Então não procurávamos saber muito sobre Deus ou questioná-lo ou à sua Igreja. Em realidade nós o vivíamos. Eu sempre achava as missas muito chatas, demoradas, e não me interessava nada que o padre dizia. Talvez por que nada me interessasse muito nas pessoas, as pinturas no teto da igreja me fascinavam. Imagens e mais imagens lindas e que eu não entendia o que significavam e nem que estória contavam, se é que contavam alguma coisa. Detalhe, eu também não me interessava por estória nenhuma. Eu era estésico.

» **Entradas de posição dos itens**:
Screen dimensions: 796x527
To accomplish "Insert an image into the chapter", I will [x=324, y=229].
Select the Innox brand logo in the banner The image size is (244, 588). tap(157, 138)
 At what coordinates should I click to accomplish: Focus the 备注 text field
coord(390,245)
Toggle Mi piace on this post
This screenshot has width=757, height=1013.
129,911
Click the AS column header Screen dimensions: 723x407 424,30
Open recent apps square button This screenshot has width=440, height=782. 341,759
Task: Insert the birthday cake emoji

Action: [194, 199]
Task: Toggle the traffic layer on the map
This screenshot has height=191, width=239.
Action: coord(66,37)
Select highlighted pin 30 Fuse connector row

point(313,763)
---
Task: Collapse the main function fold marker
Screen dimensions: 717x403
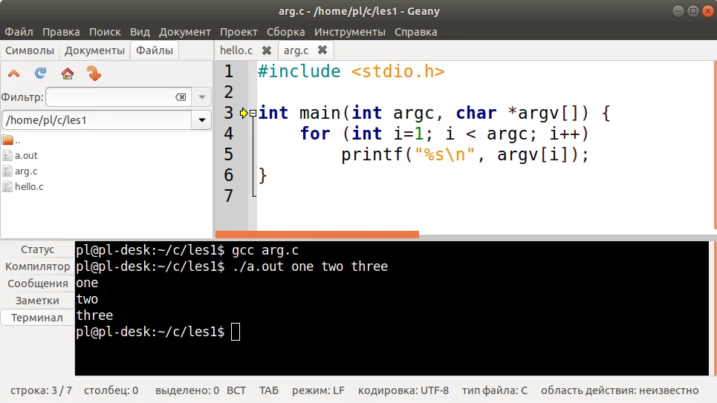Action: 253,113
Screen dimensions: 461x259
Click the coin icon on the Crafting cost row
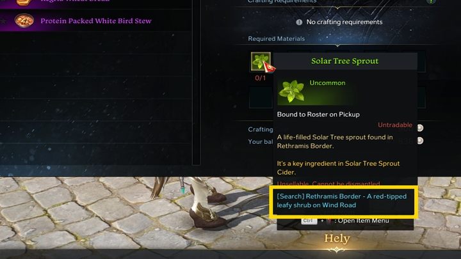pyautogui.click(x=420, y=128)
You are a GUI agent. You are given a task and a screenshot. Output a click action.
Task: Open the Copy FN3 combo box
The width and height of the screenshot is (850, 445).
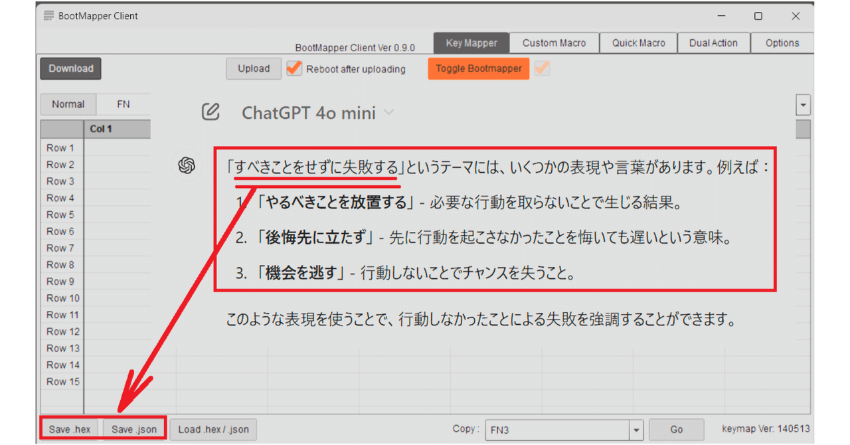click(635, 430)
---
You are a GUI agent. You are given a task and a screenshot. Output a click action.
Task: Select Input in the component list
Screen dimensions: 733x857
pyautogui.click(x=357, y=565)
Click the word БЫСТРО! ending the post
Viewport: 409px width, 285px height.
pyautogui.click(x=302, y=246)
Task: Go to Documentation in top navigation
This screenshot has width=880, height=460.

» **Pedido 1**: No documento, o que fascinava quem narra quando estava na igreja?
» **Pedido 2**: Que possível motivo o documento apresenta para o fascínio pelas pinturas no teto da igreja?

» **Resposta do exercício 1**: As pinturas no teto da igreja.

» **Resposta do exercício 2**: O fascínio talvez viesse do fato de nada interessar muito nas pessoas. Por isso a atenção se voltava para as imagens, mesmo sem entender o que significavam.